I’m surprised I’ve been able to keep up with this blog for so long, and though I’ve enjoyed the ride so far, I still feel as though the best is yet to come. Blogging here has always been something I’ve enjoyed, even though it tends to fall by the wayside when I get overwhelmed with work (unfortunately). But I’ve always come back to this blog, which is significant considering that my other forays into the blogging world (all pre-PFB — and believe me, there were many) lasted less than a year.

I’m grateful to all of you who read this blog regularly, and those who just stop by every once and a while — every comment makes my day! And speaking of things that make my day, I thought now would be an appropriate time to share a couple blog awards I’ve received lately:

The Super Sweet Blogging Award, from the fabulous Standing Among Stars

As part of the award, I’m supposed to answer the following questions, so here goes…

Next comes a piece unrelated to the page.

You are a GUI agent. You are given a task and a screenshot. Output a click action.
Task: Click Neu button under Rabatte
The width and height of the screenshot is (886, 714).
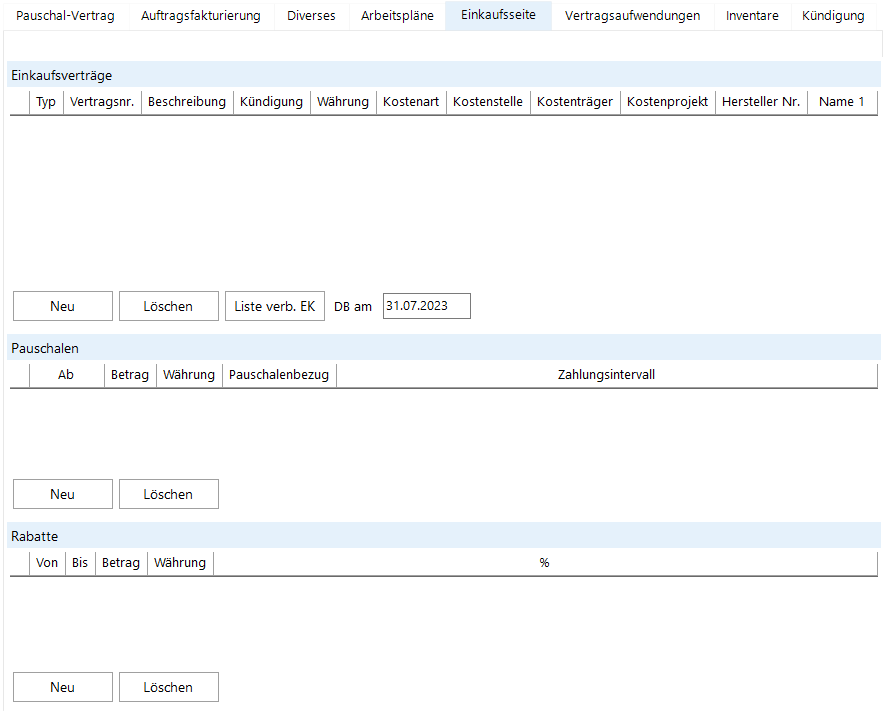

  1. Cookies or Cake? Both? Both, obviously. But I’m probably a bigger cake fan as of late, or at least I prefer to bake cake — I find it a lot harder to mess up.
  2. Chocolate or Vanilla? Chocolate, duh.
  3. Favorite Sweet Treat? French macarons. There is an amazing food truck near my school that sells handmade French macarons…absolutely to die for.
  4. When Do You Crave Sweet Things The Most? Um, all the time.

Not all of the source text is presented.